Je dirais même que la messe, l’Eucharistie est à ce prix, si on veut

célébrer le Christ vivant au cœur de notre humanité. Même le désert

en est transformé ; il fleurira. Dans l’évangile, Matthieu nous dit que

la scène se passe dans un endroit désert (v. 13), et lorsque vient le

temps du partage, tout à coup, il y a de l’herbe pour s’asseoir : « Puis,

ordonnant à la foule de s’asseoir sur l’herbe… » (Mt 14,19a). Aussi, nous

devons sans cesse nous questionner sur la qualité de nos célébrations

eucharistiques. Car si les foules ont déserté nos églises, peut-être

faudrait-il nous demander si nos rassemblements comblent vraiment

les faims de notre monde?

3. L’Amour : Pour arriver à célébrer l’Eucharistie en vérité, seul l’Amour

dans toute sa gratuité peut nous permettre de le faire.

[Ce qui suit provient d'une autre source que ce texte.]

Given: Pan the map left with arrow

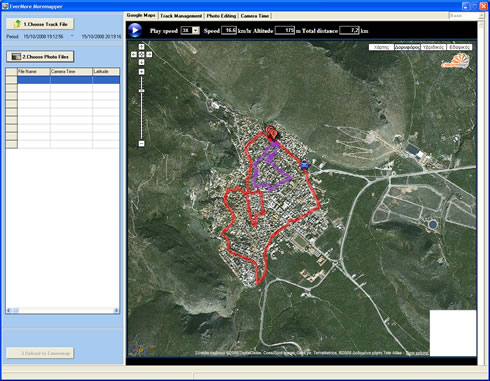Looking at the screenshot, I should point(134,54).
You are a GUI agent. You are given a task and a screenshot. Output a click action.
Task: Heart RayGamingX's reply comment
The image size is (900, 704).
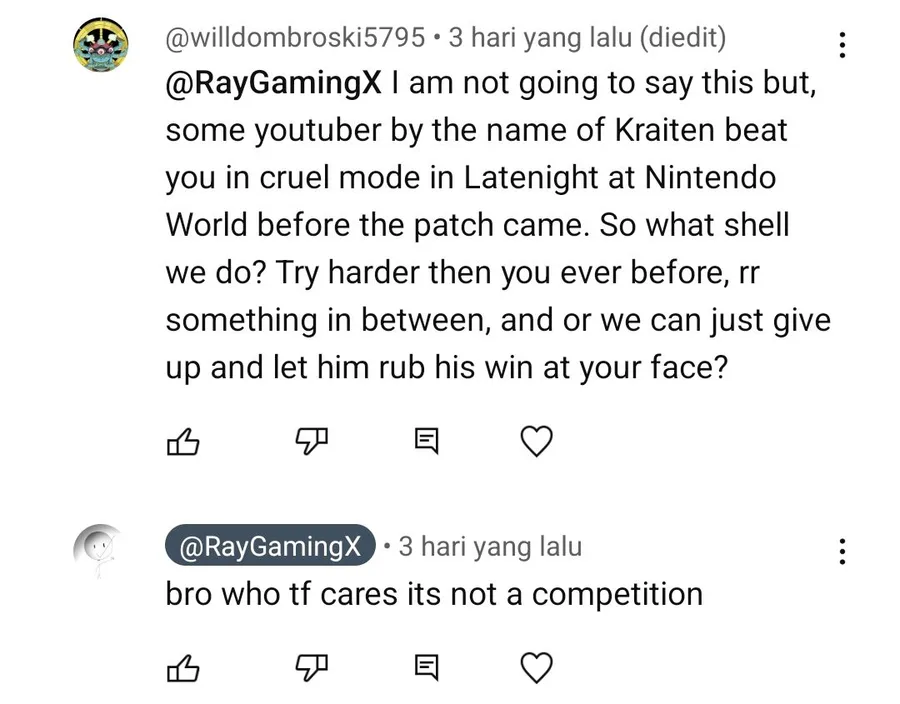click(536, 667)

Dans sa lettre

aux Romains, saint Paul, après avoir discuté des divers aspects de

notre vie nouvelle en Christ et de notre espérance, conclut par une

hymne empreinte d’émotion, dont le vocabulaire suggère le cadre d’un

procès (cf. TOB, Rm 8,31 note x). Dieu, comme un Juge, est gagné à

notre cause : « Que dire de plus? Si Dieu est pour nous, qui sera contre nous? »

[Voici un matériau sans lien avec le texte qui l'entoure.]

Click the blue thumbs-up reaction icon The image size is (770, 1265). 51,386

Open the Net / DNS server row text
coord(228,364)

(Rm 8,31). Le Christ lui, comme un avocat, intercède

pour nous : « Qui condamnera? Jésus Christ est mort, bien plus il est

ressuscité, lui qui est à la droite de Dieu et qui intercède pour nous! »

(Rm 8,34). Alors, qui osera accuser ceux que Dieu a choisis? « Qui

accusera les élus de Dieu? Dieu justifie! » (Rm 8,33). Quels obstacles

pourraient vaincre notre aventure chrétienne? « Qui nous séparera de

l’amour du Christ? » (Rm 8,35a). Les premières accusations, au nombre

de 7, concernent les défis de croire dans un monde hostile à la foi :

« La détresse, l’angoisse, la persécution, la faim, le dénuement, le

danger, le supplice » (Rm 8,35b). Toutes ces accusations sont

déboutées par l’Amour : « Car en tout cela nous sommes les grands

vainqueurs grâce à celui qui nous a aimés » (Rm 8,37). La seconde vague

d’adversaires est plus redoutable; au nombre de 7, ce sont des forces

invisibles qui en faisaient craindre plus d’un au temps de saint Paul :

« La mort et la vie, les esprits et les puissances, le présent et l’avenir,

les astres, les cieux, les abîmes et certaines autres créatures » (Rm

8,38-39a). Par ailleurs, mêmes ces forces invisibles ne peuvent rien

contre l’Amour : « Rien ne pourra nous séparer de l’amour de Dieu qui

est en Jésus Christ notre Seigneur » (Rm 8,39b).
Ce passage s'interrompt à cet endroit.